* [EXERCISE INSTRUCTIONS]: Reproduce every item below word for word, changing nothing.

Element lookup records
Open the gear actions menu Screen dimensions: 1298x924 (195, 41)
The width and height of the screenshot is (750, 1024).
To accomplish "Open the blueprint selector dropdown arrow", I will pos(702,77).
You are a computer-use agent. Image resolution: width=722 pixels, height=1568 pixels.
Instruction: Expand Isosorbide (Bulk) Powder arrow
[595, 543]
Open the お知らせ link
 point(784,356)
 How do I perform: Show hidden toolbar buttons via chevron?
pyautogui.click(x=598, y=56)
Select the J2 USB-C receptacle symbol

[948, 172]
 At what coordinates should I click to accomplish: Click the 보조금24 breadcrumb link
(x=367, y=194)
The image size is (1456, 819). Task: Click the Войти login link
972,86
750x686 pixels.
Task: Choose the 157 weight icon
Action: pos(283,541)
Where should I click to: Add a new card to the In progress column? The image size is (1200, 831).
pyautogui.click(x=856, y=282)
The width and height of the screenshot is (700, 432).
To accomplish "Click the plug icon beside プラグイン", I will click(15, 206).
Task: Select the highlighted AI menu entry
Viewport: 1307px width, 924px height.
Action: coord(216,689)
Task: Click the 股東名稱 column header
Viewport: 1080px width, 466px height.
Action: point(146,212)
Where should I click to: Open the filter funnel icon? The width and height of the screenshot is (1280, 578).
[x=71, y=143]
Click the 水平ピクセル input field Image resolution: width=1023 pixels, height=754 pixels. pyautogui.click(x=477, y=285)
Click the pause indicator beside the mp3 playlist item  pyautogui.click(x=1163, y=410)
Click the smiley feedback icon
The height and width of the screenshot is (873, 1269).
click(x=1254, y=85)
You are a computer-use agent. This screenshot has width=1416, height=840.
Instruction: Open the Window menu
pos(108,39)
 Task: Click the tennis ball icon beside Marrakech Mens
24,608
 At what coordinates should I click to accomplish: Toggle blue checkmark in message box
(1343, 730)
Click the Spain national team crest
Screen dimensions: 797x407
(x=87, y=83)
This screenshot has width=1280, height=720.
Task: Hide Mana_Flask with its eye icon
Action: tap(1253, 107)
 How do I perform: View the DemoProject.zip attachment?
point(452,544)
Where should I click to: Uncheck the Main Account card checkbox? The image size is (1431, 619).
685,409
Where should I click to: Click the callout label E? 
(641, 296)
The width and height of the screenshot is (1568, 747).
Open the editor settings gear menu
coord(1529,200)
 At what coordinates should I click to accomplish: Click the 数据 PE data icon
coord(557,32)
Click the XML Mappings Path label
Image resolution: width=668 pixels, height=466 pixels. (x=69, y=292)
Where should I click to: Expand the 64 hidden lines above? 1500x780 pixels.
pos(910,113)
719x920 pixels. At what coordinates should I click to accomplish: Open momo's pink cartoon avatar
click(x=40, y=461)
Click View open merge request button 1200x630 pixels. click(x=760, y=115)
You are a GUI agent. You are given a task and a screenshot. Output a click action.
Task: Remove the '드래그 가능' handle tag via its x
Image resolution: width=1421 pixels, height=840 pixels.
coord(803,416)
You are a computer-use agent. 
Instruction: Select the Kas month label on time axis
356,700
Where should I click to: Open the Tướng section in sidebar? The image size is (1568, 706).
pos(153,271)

* [THE REPLY]:
Open the gear actions menu Screen dimensions: 1298x924 (195, 41)
The width and height of the screenshot is (750, 1024).
To accomplish "Open the blueprint selector dropdown arrow", I will pos(702,77).
You are a computer-use agent. Image resolution: width=722 pixels, height=1568 pixels.
Instruction: Expand Isosorbide (Bulk) Powder arrow
[595, 543]
Open the お知らせ link
 point(784,356)
 How do I perform: Show hidden toolbar buttons via chevron?
pyautogui.click(x=598, y=56)
Select the J2 USB-C receptacle symbol

[948, 172]
 At what coordinates should I click to accomplish: Click the 보조금24 breadcrumb link
(x=367, y=194)
The image size is (1456, 819). Task: Click the Войти login link
972,86
750x686 pixels.
Task: Choose the 157 weight icon
Action: pos(283,541)
Where should I click to: Add a new card to the In progress column? The image size is (1200, 831).
pyautogui.click(x=856, y=282)
The width and height of the screenshot is (700, 432).
To accomplish "Click the plug icon beside プラグイン", I will click(15, 206).
Task: Select the highlighted AI menu entry
Viewport: 1307px width, 924px height.
Action: coord(216,689)
Task: Click the 股東名稱 column header
Viewport: 1080px width, 466px height.
Action: point(146,212)
Where should I click to: Open the filter funnel icon? The width and height of the screenshot is (1280, 578).
[x=71, y=143]
Click the 水平ピクセル input field Image resolution: width=1023 pixels, height=754 pixels. pyautogui.click(x=477, y=285)
Click the pause indicator beside the mp3 playlist item  pyautogui.click(x=1163, y=410)
Click the smiley feedback icon
The height and width of the screenshot is (873, 1269).
click(x=1254, y=85)
You are a computer-use agent. This screenshot has width=1416, height=840.
Instruction: Open the Window menu
pos(108,39)
 Task: Click the tennis ball icon beside Marrakech Mens
24,608
 At what coordinates should I click to accomplish: Toggle blue checkmark in message box
(1343, 730)
Click the Spain national team crest
Screen dimensions: 797x407
(x=87, y=83)
This screenshot has width=1280, height=720.
Task: Hide Mana_Flask with its eye icon
Action: tap(1253, 107)
 How do I perform: View the DemoProject.zip attachment?
point(452,544)
Where should I click to: Uncheck the Main Account card checkbox? The image size is (1431, 619).
685,409
Where should I click to: Click the callout label E? 
(641, 296)
The width and height of the screenshot is (1568, 747).
Open the editor settings gear menu
coord(1529,200)
 At what coordinates should I click to accomplish: Click the 数据 PE data icon
coord(557,32)
Click the XML Mappings Path label
Image resolution: width=668 pixels, height=466 pixels. (x=69, y=292)
Where should I click to: Expand the 64 hidden lines above? 1500x780 pixels.
pos(910,113)
719x920 pixels. At what coordinates should I click to accomplish: Open momo's pink cartoon avatar
click(x=40, y=461)
Click View open merge request button 1200x630 pixels. click(x=760, y=115)
You are a GUI agent. You are given a task and a screenshot. Output a click action.
Task: Remove the '드래그 가능' handle tag via its x
Image resolution: width=1421 pixels, height=840 pixels.
coord(803,416)
You are a computer-use agent. 
Instruction: Select the Kas month label on time axis
356,700
Where should I click to: Open the Tướng section in sidebar? The image size is (1568, 706).
pos(153,271)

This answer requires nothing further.